The Friday banter comes to a grisly halt when a smiling thug fishes a gun from behind his back and shoots his half-naked friends at point-blank range. We are not privy to the reasons for this. The perplexing lack of narrative turns every unpredictable killing into a squalid waste of life.
Garrone’s film is brave to the point of foolhardy. Gomorrah is a lacerating account of the real Camorra, the mindless violence, and the slums where they breed. Garrone delivers a sledgehammer blow to the Godfather fantasy. He shatters the Hollywood myth and exposes the godforsaken reality. The only “tradition” celebrated here is callous indifference.

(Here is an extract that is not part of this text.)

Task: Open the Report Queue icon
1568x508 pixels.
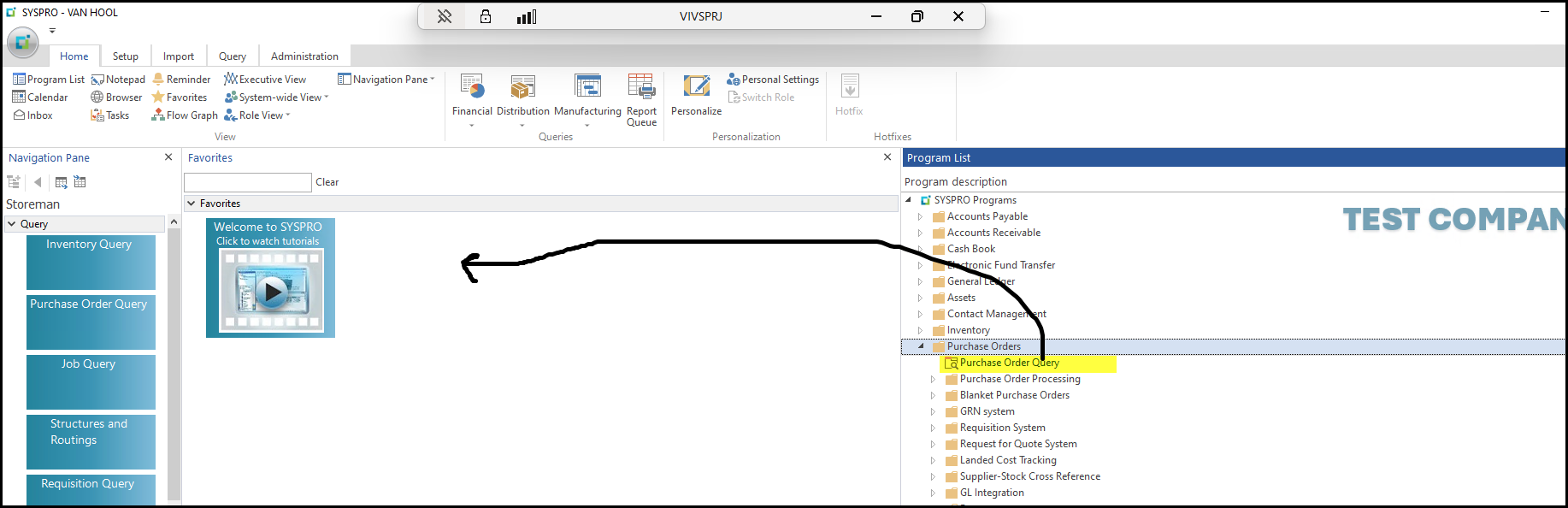Action: (x=641, y=87)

The documentary intensity of Gomorrah is a tabloid scandal. The crumbling estates of Scam-pia are home to families whose lives are determined by overweight skinheads in cheap track-suits. The crowded flats are incongruously stacked up in the shape of ocean liners beached next to eight-lane highways in the middle of baking nowhere. The concrete gangplanks are patrolled by seedy drug-dealers.
The film stalks a handful of vulnerable locals. Totò is an androgynous 13-year-old who is desperate to sign up to a gang, even if the initiation ceremony involves being shot in the chest. Two pimply Scarface fans, Marco and Ciro, steal guns from the wrong crew. And a sleazy flake, Franco, mints a fortune by tucking away lorry-loads of chemicals in local quarries.

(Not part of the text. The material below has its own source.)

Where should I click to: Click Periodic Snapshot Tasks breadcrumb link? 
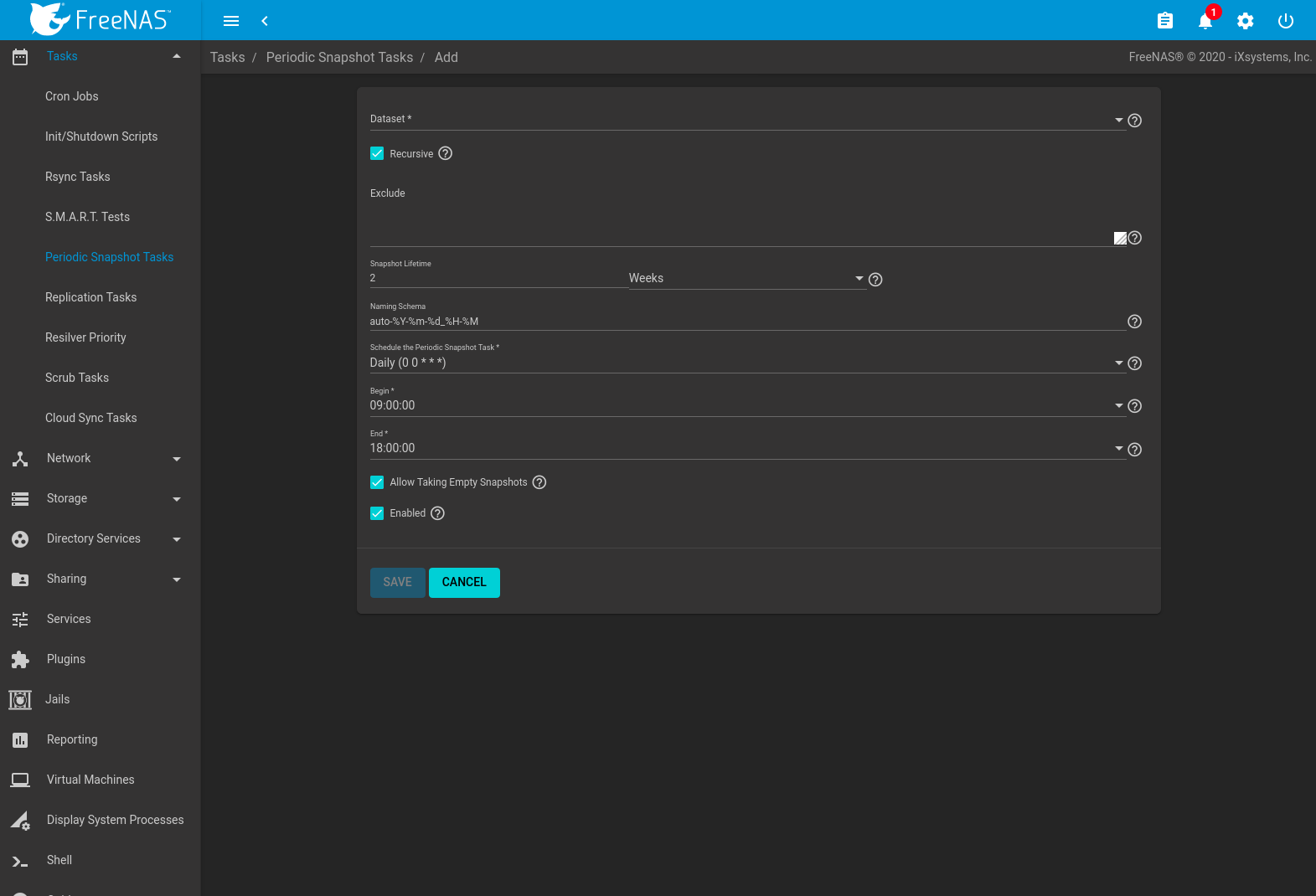(339, 57)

The brilliant cast are a terrifying mix of professional actors and hand-picked locals. The unpredictable narrative is far more in tune with the favelas in City of God than Scorsese’s Mean Streets. In some respects Gomorrah marks a parting of the ways. This bleak portrait of human waste has little chance of paddling across the Atlantic. Roberto Saviano, the young Italian journalist who wrote the book on which the film is based, has paid a high price for this authenticity. He is now living with police protection.